======== SOURCE DATA ========
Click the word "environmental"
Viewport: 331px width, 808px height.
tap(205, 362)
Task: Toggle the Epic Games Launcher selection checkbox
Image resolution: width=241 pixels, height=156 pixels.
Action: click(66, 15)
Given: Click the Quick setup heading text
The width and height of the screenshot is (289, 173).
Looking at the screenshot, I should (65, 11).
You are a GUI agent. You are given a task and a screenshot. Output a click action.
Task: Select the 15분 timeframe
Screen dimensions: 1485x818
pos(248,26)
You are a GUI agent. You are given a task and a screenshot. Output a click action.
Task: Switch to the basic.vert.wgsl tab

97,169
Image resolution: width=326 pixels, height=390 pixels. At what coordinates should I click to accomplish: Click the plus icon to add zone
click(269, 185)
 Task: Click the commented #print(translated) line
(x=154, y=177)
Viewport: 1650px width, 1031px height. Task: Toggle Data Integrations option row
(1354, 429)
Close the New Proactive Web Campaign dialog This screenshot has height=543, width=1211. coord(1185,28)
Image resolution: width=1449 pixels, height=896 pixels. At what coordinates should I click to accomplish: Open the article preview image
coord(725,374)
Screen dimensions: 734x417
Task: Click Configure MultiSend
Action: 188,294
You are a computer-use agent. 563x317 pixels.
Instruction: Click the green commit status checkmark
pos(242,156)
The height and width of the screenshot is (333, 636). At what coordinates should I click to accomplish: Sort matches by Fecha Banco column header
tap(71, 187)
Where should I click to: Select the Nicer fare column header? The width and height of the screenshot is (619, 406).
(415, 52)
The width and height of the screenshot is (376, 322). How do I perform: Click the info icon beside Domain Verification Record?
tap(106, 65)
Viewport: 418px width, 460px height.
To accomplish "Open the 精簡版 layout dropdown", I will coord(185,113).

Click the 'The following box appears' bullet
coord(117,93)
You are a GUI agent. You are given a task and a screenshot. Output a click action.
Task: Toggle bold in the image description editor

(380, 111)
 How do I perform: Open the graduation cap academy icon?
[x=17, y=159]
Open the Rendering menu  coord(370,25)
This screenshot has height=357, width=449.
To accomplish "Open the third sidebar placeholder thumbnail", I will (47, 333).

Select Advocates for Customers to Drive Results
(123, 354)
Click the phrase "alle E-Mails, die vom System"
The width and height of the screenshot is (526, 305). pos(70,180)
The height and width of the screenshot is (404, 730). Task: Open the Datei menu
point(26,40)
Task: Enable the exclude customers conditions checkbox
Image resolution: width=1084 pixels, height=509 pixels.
========
▶ [WHAT NEEDS TO BE DONE]:
Show all lines in the entries above where the string "will" appears.

▶ [ANSWER TO THIS PROBLEM]:
To accomplish "Open the 精簡版 layout dropdown", I will coord(185,113).
To accomplish "Open the third sidebar placeholder thumbnail", I will (47, 333).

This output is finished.